I would agree with you PB if by all this MM means that dumb no-huddle-same-personnel-grouping possession after possession. It doesn't seem to work and it isn't run with much speed anyway.

Question: when an offense goes no-huddle, even if it's the slow-motion version that the Packers seem to run, is a defense allowed to make substitutions?
Yes, but you are at the mercy of Rodgers catching you doing it and snapping the ball. If the offense subs, then the refs will actually hold the snap until the defense can sub. If you run no-huddle, part of the attraction for the offense is to keep the defense in one package, with basic calls and then abuse a mismatch. This is much different than his previous offense which sent the mismatch out on the field in a personnel switch and ran a play tailored to exploiting it.
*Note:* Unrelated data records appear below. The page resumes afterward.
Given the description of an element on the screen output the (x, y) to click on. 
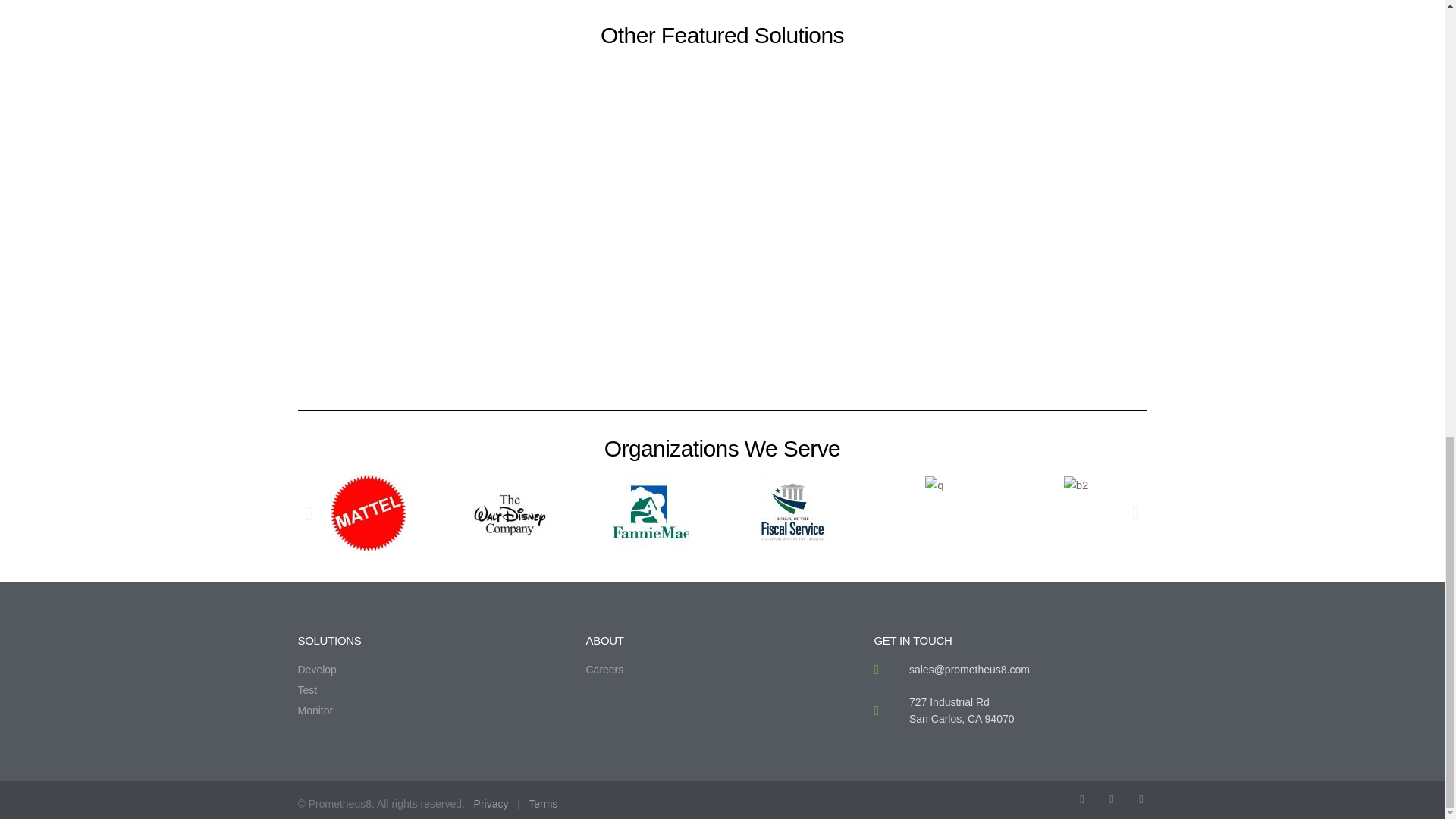
Test (433, 689)
ABOUT (604, 640)
Terms (542, 803)
Privacy (491, 803)
Monitor (433, 710)
Careers (722, 669)
Develop (433, 669)
SOLUTIONS (329, 640)
Given the description of an element on the screen output the (x, y) to click on. 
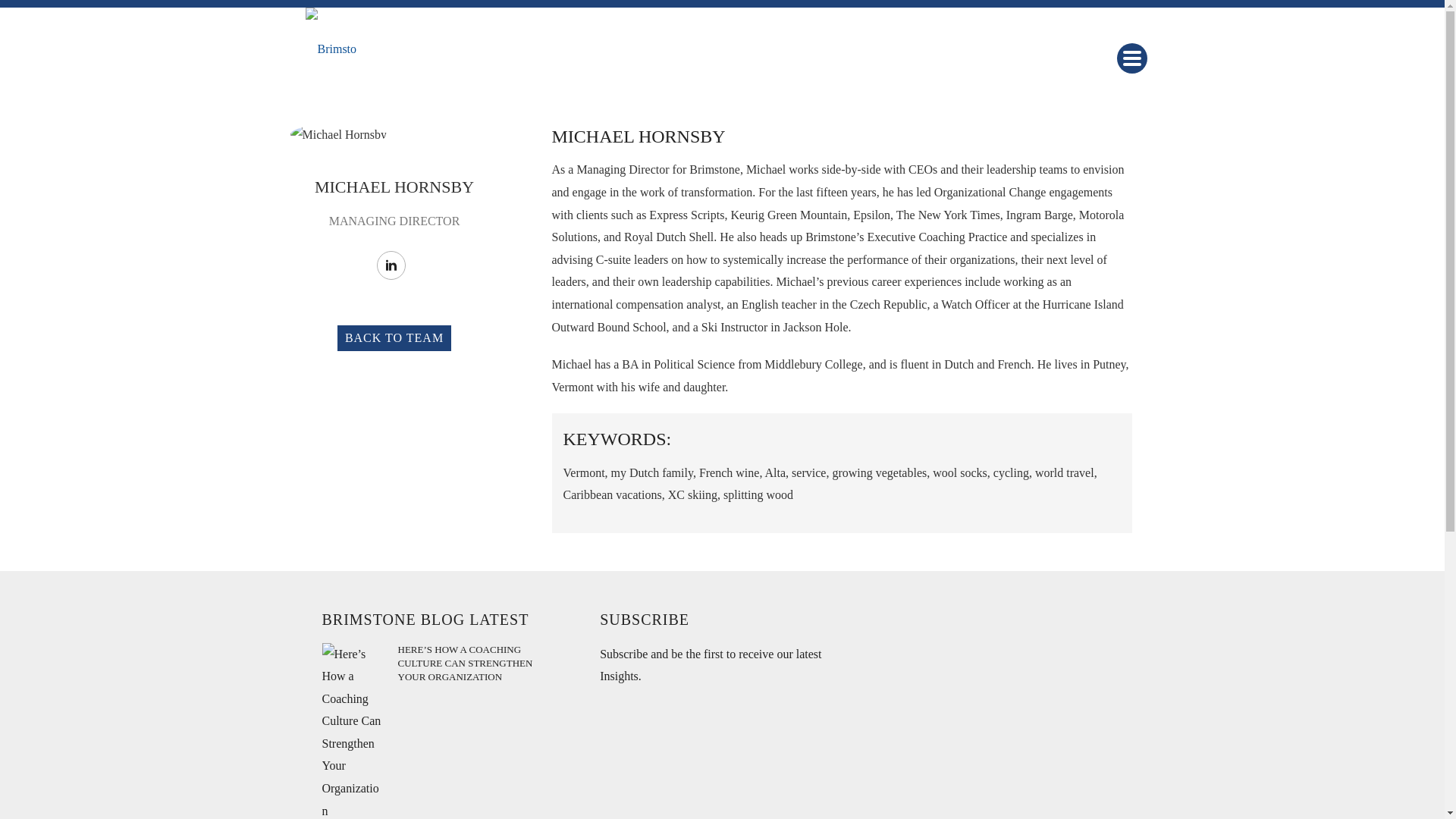
Michael Hornsby (338, 134)
BACK TO TEAM (393, 338)
Michael Hornsby On Linked In (389, 265)
Given the description of an element on the screen output the (x, y) to click on. 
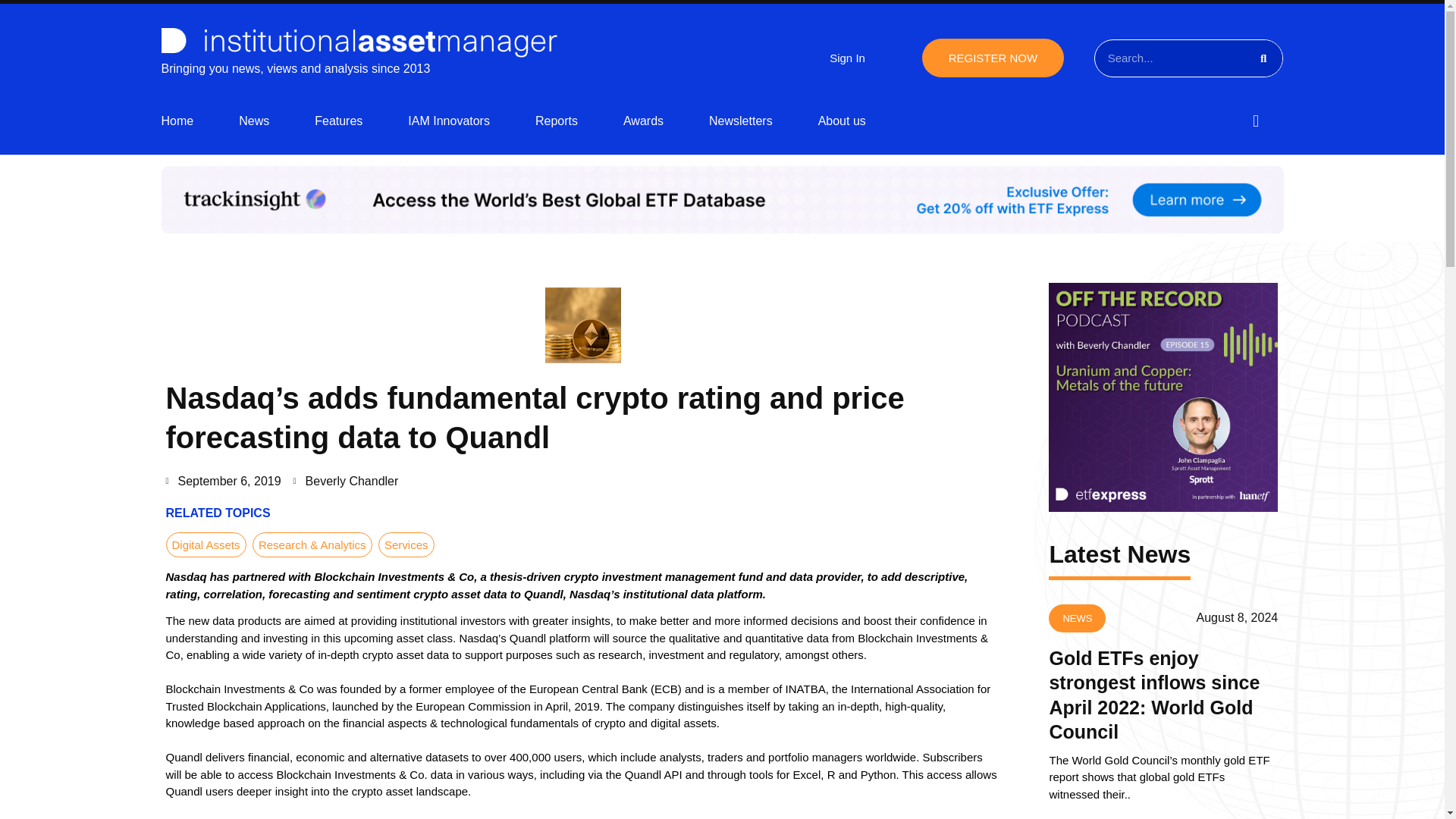
Newsletters (741, 121)
About us (842, 121)
IAM Innovators (448, 121)
Features (338, 121)
Reports (556, 121)
Home (176, 121)
Sign In (847, 57)
Awards (643, 121)
REGISTER NOW (992, 57)
Given the description of an element on the screen output the (x, y) to click on. 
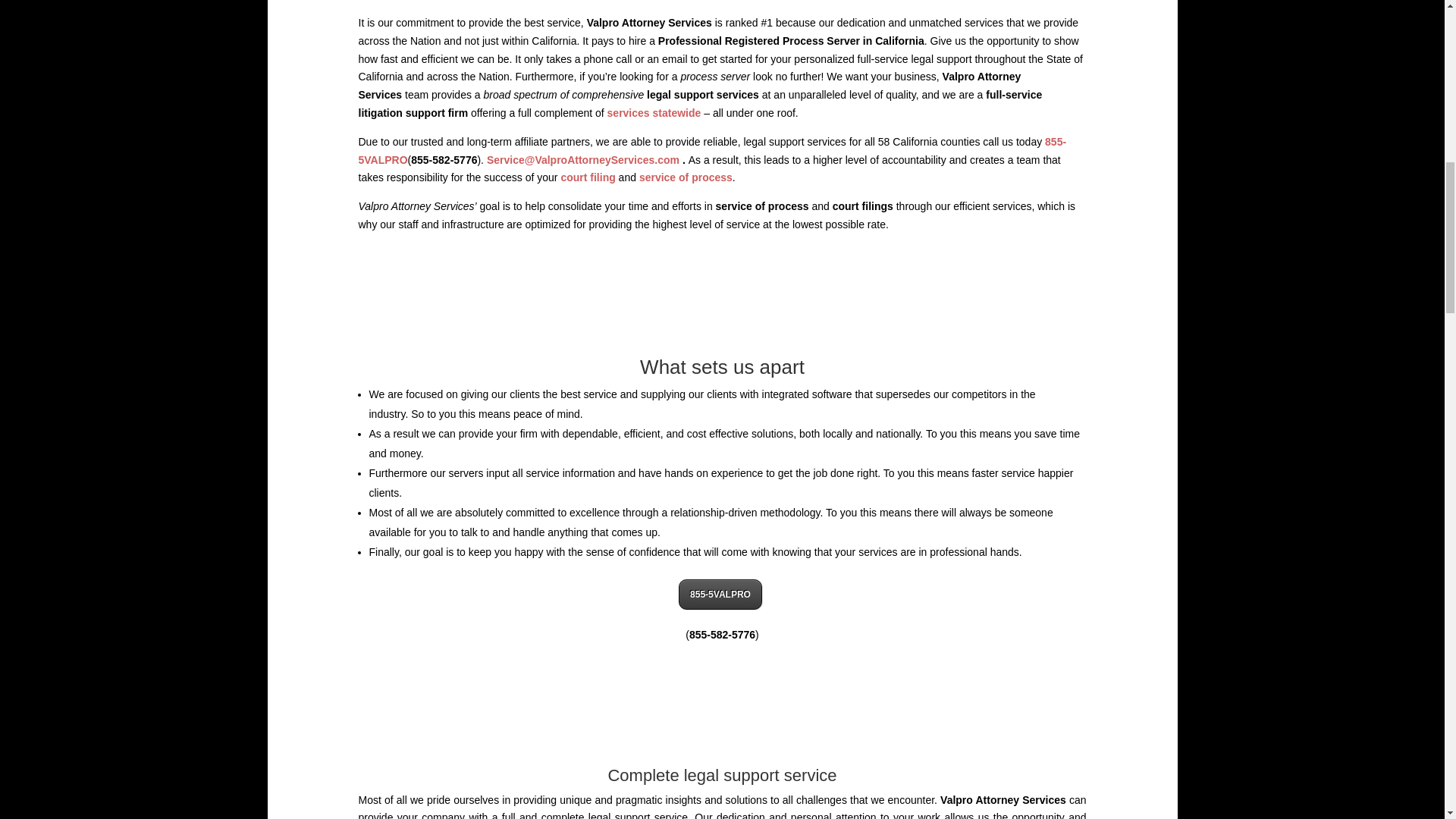
service of process (685, 177)
855-5VALPRO (719, 594)
855-5VALPRO (711, 150)
court filing (587, 177)
services statewide (654, 112)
Previously, M3 would load the field with a look designed to do one thing (heavy-run, 5 wide-pass) and then watch you adjust. If you adjusted fully, they had the option to change the play, or decide the liked the mismatch regardless.

Now, they have to win a one on one which no one was doing. With much less motion, fewer players and fewer formations, the defense knew exactly how to lineup and defend and the Packers weren't beating it.

Jordy and Cook might make this moot to some degree. Mayeb Janis too. But as I said, its using only half of the toolbox.